Cold enough to wreck your car
Not having money enough to build a garage (and having been foolish enough to move into a house without one) we bought a portable version. It arrived in a large cardboard box and looks a bit like a tent: a huge swathe of canvas, some guy ropes and some very long tent pegs. The instructions are straightforward and we didn't think it would be a big deal to put the thing up. We meant to do it in summer, but with one thing and another we didn't remember until it was November and then it was too late.

It's worth a quick digression here to explain what I mean by 'too late'. When we moved in, our neighbors had an old horse which had been in their family for nearly 30 years. The children and the grandchildren had all learned to ride on that horse. The family loved it. We loved it and used to pop by the field to feed it carrots. The family were worried the horse was too old to survive another Vermont winter so, in October, they shot it. It was the only way they could be sure the horse could be buried in their garden. Having tried to put the tent pole from a portable garage into the ground in November, I realize why our neighbors didn't keep the horse alive for a few more weeks.

Because our portable garage remains folded up in a box in the basement, the car takes a fair bit of time to defrost every morning. The windshield disappears behind layers of ice, the doors freeze shut, the engine refuses to start, the tires go flat. I have to prise open the driver's door, spend a few minutes persuading the engine to turn over, scrape ice from the windows, drive very slowly for the first few miles until the friction of the road against the tires causes them to reinflate.

One of the most beautiful things about very cold days is the silence. In part, that's because the snow muffles every sound; in part, it's because all the song birds have had the sense to go and live somewhere else. The silence on our side of the mountain is destroyed each morning around 7.15am when I start swearing. On a bad day, the car stays silent until nearly 7.30am.

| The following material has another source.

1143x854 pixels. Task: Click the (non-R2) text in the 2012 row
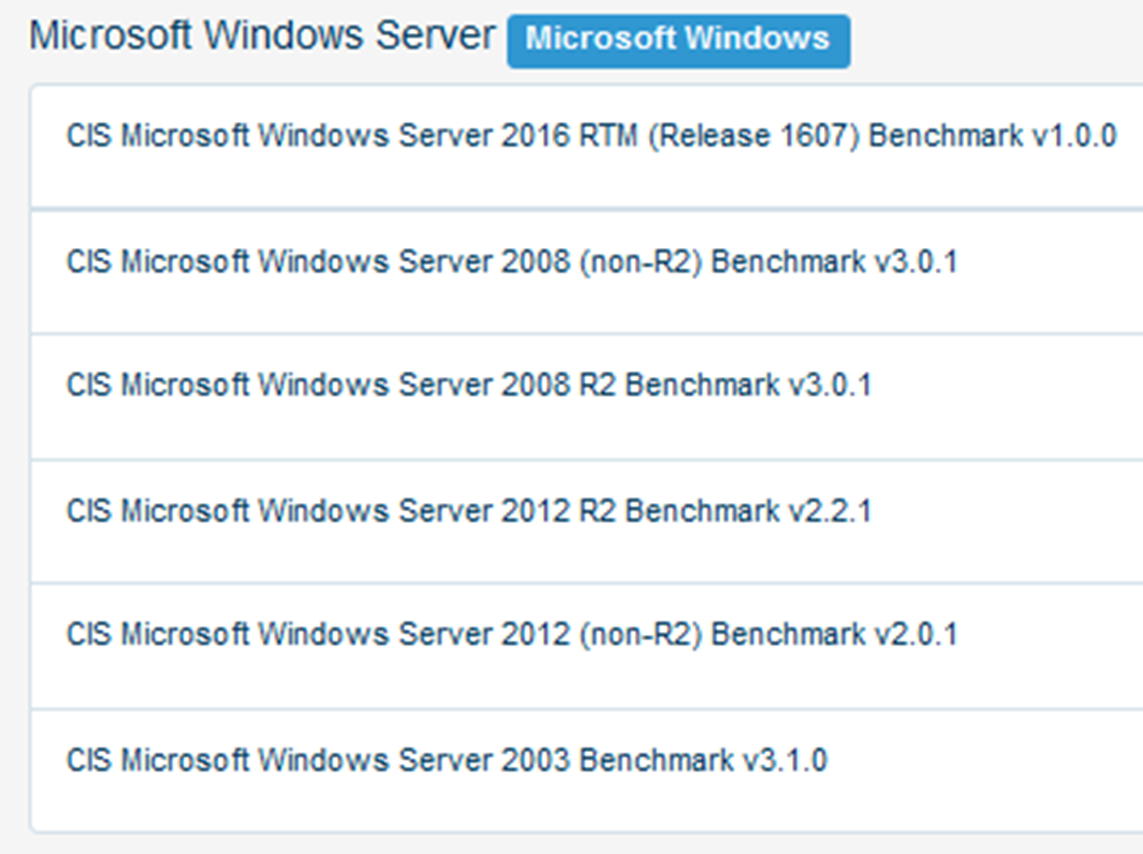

Cold enough to spoil your groceries
When the local Burlington supermarket's freezer units broke last week, they put the frozen food into shopping carts and stored them in the car park. Their freezer units normally keep food at 0F (for my English readers, that's about -18C). On the day the freezers broke, the temperature outside was several degrees lower and the store manager told me she was concerned the food might spoil because she was having to keep it at too low a temperature.

So, if you want to understand what winter in Vermont feels like, climb into your freezer with a picture of some blue sky.

We get windchill too, but you'll have to imagine that.